I suppose it isn’t a surprise that I like language, or maybe more specifically, I love words. I find words to be fascinating, especially the significance and importance we place on them. Isn’t it strange to think that we give a word meaning? I sometimes wonder why a tree is called that. What if it was called something else instead? It would still be the same thing, just called something different.
I don’t think I realized how odd it really was until my boyfriend started to translate some of the most famous sayings they have in Farsi. When you translate it word for word in English, it takes on a meaning all it’s own and some of them can be, well, not what I would want to translate on my blog. I’ve also learned some things by doing the #frapalymo poetry challenge that Bee Halton is translating from German on her blog. There was one challenge she just couldn’t translate because there was no translation into English. The other day, we had a “hunters language” challenge, but again, there was no direct translation into English.

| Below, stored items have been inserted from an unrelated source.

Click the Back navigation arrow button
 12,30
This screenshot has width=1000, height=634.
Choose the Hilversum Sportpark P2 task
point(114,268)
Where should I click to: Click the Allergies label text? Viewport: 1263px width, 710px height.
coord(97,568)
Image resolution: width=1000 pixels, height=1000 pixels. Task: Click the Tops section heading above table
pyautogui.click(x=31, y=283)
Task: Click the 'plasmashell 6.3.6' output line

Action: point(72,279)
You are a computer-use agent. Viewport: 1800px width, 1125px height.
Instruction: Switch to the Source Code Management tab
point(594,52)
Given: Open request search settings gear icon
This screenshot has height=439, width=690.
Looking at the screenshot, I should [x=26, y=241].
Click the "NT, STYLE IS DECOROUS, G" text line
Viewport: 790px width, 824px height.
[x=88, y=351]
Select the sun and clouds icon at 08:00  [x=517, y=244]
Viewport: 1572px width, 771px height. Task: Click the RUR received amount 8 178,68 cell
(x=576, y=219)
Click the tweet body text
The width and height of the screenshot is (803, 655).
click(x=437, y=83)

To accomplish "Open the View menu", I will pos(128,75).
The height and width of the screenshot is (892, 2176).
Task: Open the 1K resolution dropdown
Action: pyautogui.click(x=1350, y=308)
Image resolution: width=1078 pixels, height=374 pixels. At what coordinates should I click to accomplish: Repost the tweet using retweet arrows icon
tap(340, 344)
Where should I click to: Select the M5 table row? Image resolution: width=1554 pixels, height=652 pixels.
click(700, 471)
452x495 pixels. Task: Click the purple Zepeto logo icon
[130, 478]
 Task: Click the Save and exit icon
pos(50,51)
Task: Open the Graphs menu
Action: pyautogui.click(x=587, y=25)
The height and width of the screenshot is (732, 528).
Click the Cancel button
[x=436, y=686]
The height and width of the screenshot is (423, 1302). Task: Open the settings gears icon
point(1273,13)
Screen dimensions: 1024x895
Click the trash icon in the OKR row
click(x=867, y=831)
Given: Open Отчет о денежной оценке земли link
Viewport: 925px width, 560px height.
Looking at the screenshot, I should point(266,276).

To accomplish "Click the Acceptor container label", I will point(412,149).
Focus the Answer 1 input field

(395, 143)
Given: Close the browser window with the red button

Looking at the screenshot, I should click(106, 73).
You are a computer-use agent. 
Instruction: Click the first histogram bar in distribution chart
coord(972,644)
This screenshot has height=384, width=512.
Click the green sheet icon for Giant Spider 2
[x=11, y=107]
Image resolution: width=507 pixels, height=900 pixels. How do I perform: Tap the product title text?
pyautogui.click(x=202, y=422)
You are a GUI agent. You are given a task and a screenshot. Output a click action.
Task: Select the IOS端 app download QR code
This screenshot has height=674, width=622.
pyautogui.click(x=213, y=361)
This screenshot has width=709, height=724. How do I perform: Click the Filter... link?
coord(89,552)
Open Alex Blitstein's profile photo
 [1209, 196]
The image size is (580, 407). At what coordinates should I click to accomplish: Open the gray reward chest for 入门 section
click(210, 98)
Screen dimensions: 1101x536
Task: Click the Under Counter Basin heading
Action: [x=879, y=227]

Some of what we are doing with the English language right now as a direct result of “texting” drives me nuts. Things like changing “you” to “u” and not knowing the difference between “your” and “you’re” can make me see red. Because I don’t think that has anything to do with “wordsmithery”; I think it’s just laziness. I find it hard to read texts, Facebook posts or Tweets that don’t spell things out. I believe the challenge in only having 160 characters is choosing the words you need, or finding words, in order to get your meaning across; not shortening words so you can say what you want to say without putting the actual work into it.
There are a few things, though, that I find interesting. Take the word “KEK” which can be found in the Urban Dictionary. If any of my readers have played World of Warcraft, you will know what it means. But for those that don’t, I will explain. Or you can go here, which I Googled this morning as a refresher because I wasn’t entirely sure what it meant, I just remembered the word from my years of playing the game.
There are two different factions you can choose to play in World of Warcraft, the Horde or the Alliance. In-game, the two different alliances are unable to speak to each other. Anything the Horde types will come across chat as gibberish to the Alliance. When the Horde types in LOL, it comes across as KEK to the alliance. It started to catch on, though, with all players and I knew some Alliance players who started to use it in text and conversation in place of LOL.
Now, this I find interesting; how language can evolve into new and different things simply by using it; how the English we speak in the United States has evolved differently than the English used in Europe; and finally, how language can either bring us together or put a huge barrier between us. In the case of World of Warcraft, the Alliance players starting using KEK, maybe not as a way to communicate with the Horde, because, ew, why would you want to do that, but as a way of integrating something new into their own language. But if the Alliance and the Horde didn’t hate each other quite so much, it could have been used to bring them together.
I feel like I could do a whole new post about how language can either bring us together or drive a bigger wedge between us. You’ve gotta love SoCS and how it just flows from one thing to the next. But it’s Saturday and I have places to be, KEK.
What about you? What are your thoughts on language?